中心在自监督学习、元学习、神经网络结构优化、知识蒸馏等深度学习方向不断深耕。在小样本学习方面,从基于优化的元学习视角出发,提出了梯度优化改进算法,为基于模型无关的元学习提供了新的改进路线。近年来随着深度学习技术发展迅速,中心致力于融合自监督学习和知识蒸馏方法,增强模型对特征的表达能力,以期达到更好的性能和精度,更好地完成各类下游任务等,相关工作发表于CVPR等顶级国际会议和期刊上。
代表性论文成果:
[1] Chao Li, Yixiao Yang, Kun He, Stephen Lin, John E. Hopcroft. Single Image Reflection Removal Through Cascaded Refinement. In Proceedings of the IEEE/CVF Conference on Computer Vision and Pattern Recognition, 2020.

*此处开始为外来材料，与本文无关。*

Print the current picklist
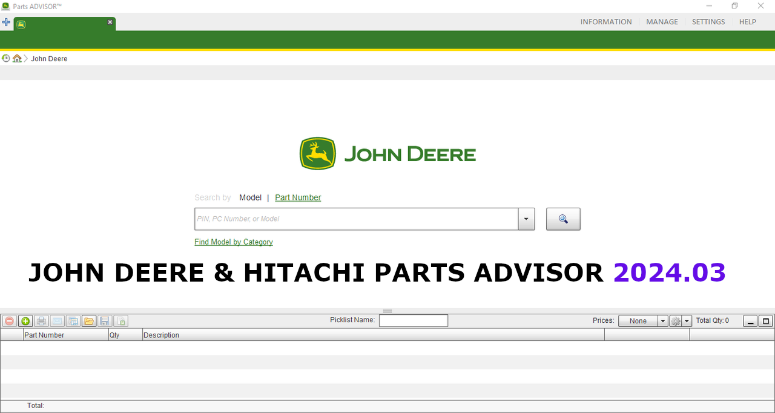The image size is (775, 413). pyautogui.click(x=41, y=321)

[2] Shuoxi Zhang, Hanpeng Liu, Stephen Lin, Kun He. You Only Need Less Attention Each Stage on Vision Transformers, in Proceedings of the IEEE/CVF Conference on Computer Vision and Pattern Recognition. 2024.
[3] Chen Q, Li C, Ning J, et al. GMConv: Modulating Effective Receptive Fields for Convolutional Kernels[J]. IEEE Transactions on Neural Networks and Learning Systems, 2024.